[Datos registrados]
• • • •
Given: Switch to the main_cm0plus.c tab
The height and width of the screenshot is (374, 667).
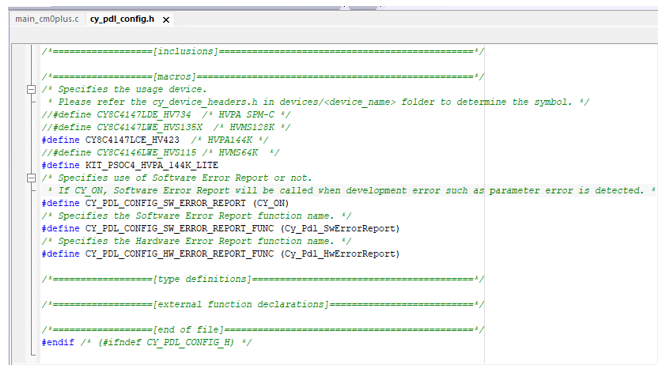Looking at the screenshot, I should pos(47,19).
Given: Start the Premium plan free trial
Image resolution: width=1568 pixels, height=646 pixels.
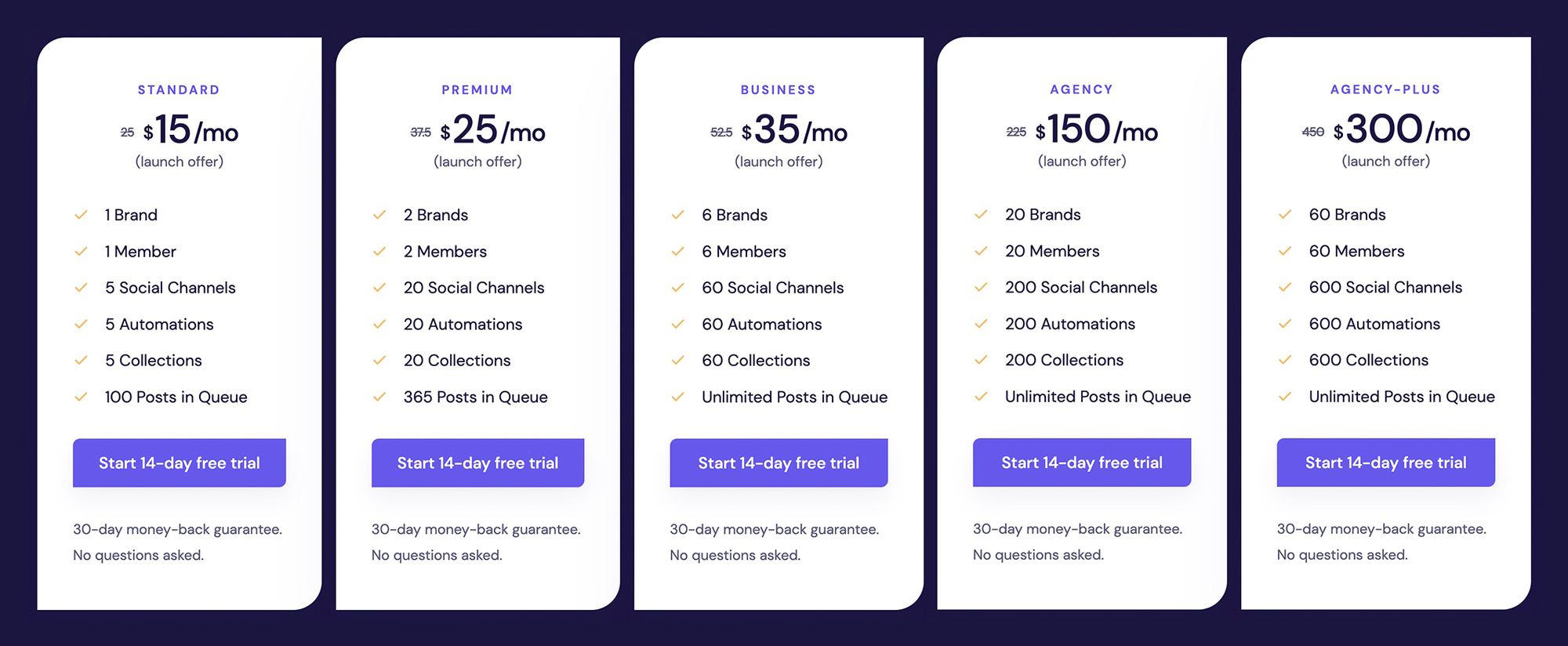Looking at the screenshot, I should pos(477,463).
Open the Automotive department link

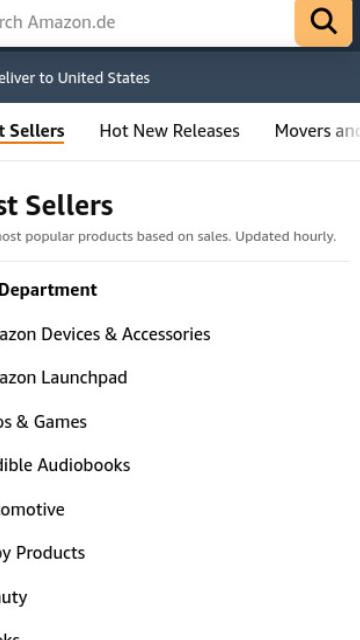[x=32, y=509]

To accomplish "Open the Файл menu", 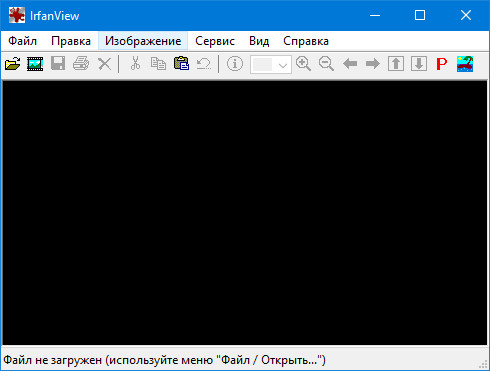I will (22, 41).
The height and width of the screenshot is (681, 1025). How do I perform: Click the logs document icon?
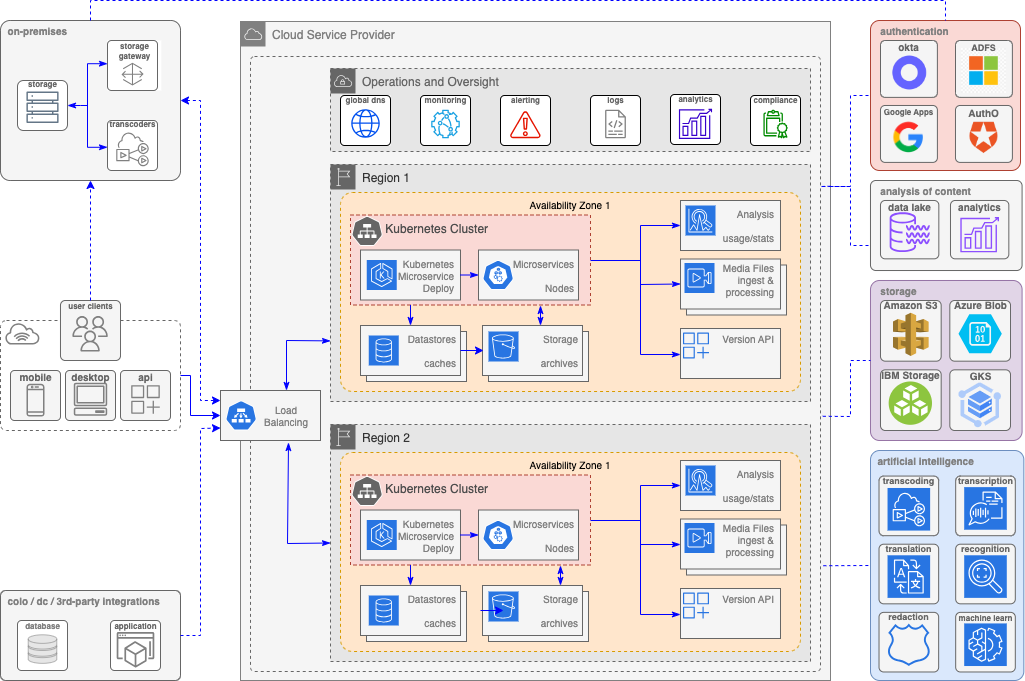pyautogui.click(x=614, y=124)
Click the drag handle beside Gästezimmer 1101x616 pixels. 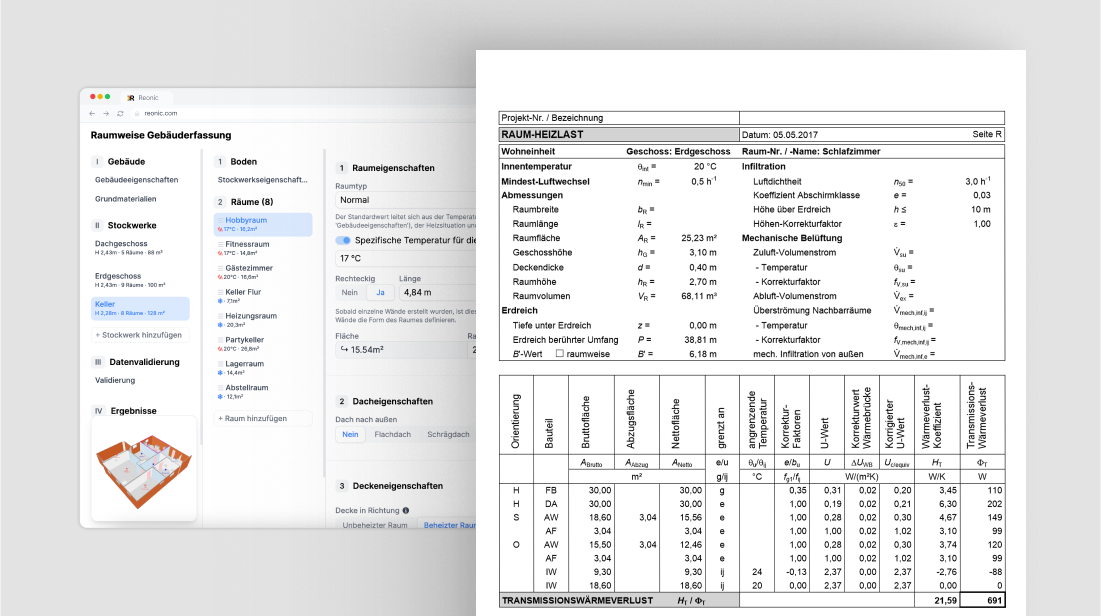tap(220, 268)
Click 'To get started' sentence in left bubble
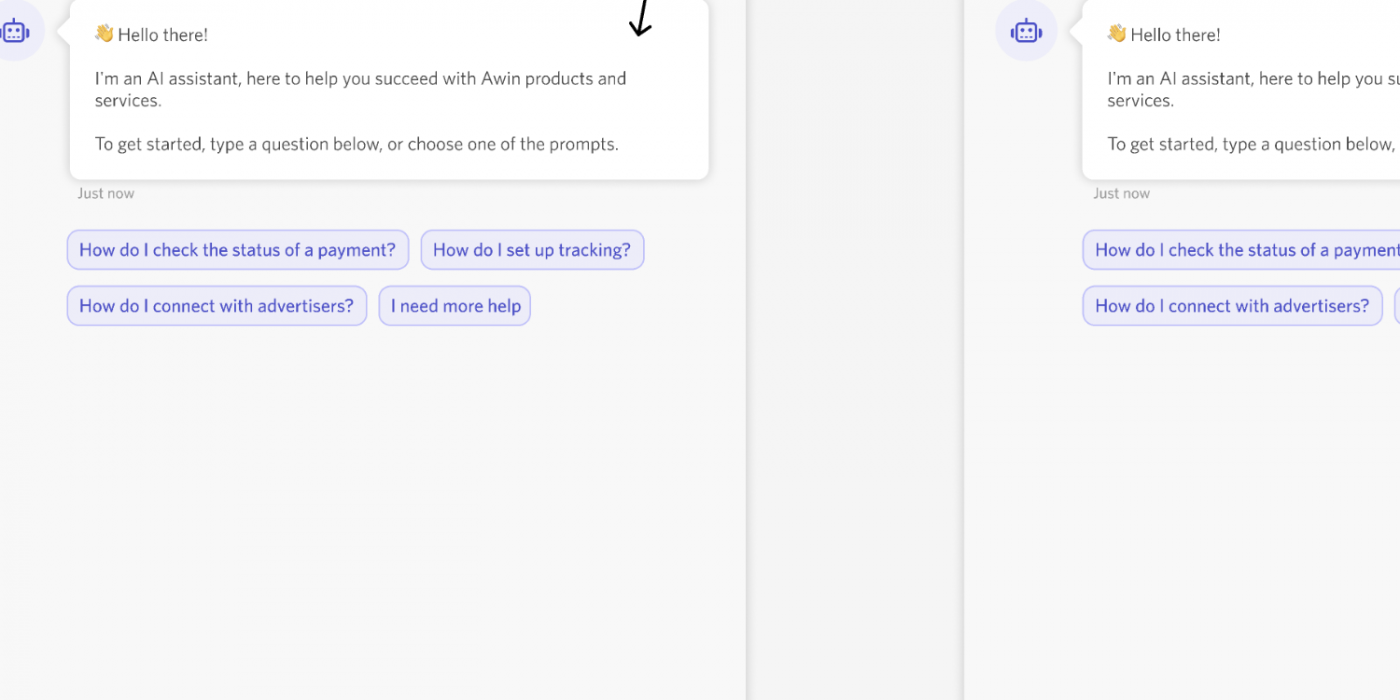This screenshot has width=1400, height=700. coord(356,144)
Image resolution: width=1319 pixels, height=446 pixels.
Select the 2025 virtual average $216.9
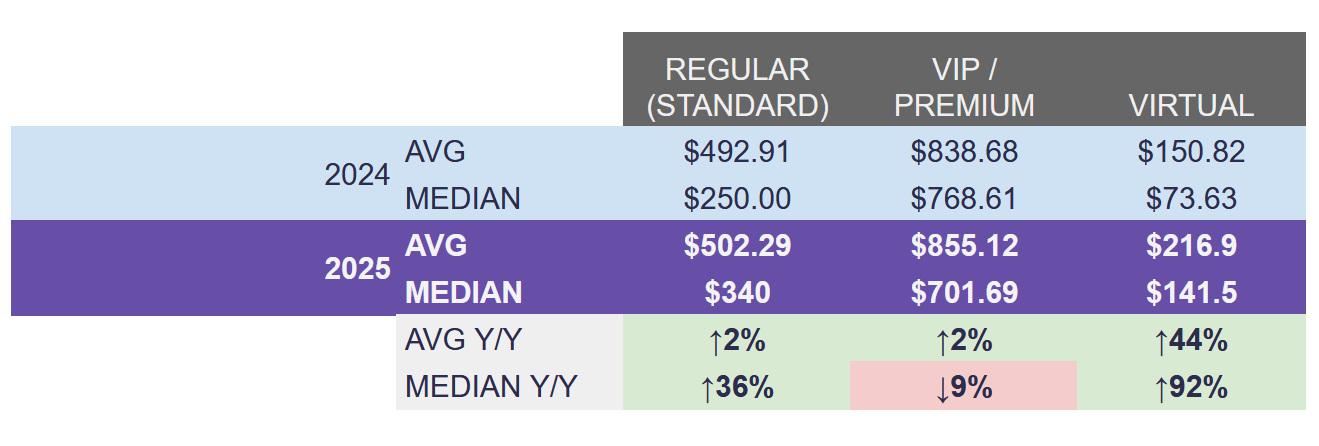(1191, 246)
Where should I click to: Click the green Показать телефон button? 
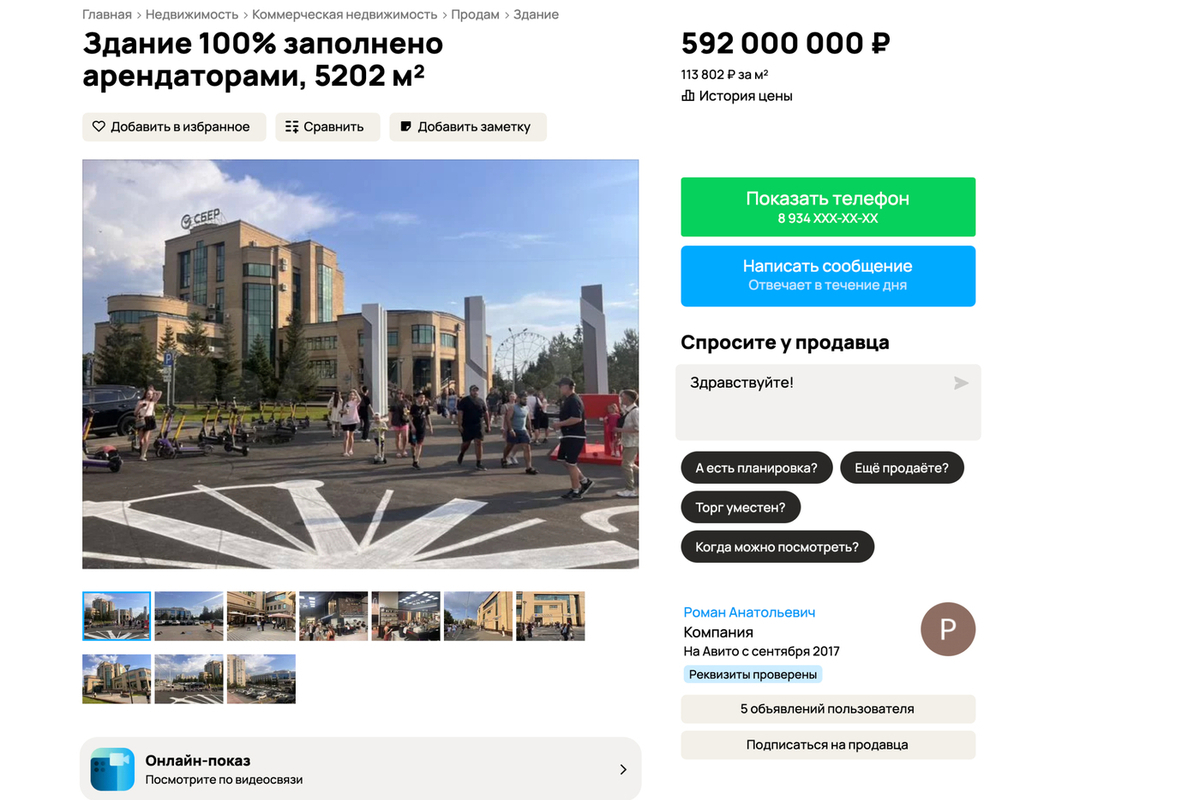pyautogui.click(x=828, y=207)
• • • •
→ **Ejercicio**: Reúne todas las líneas del material en las que aparece la palabra "Given" y cópialas sin cambios.

→ **Solución**:
Given: Switch to the main_cm0plus.c tab
Given: Start the Premium plan free trial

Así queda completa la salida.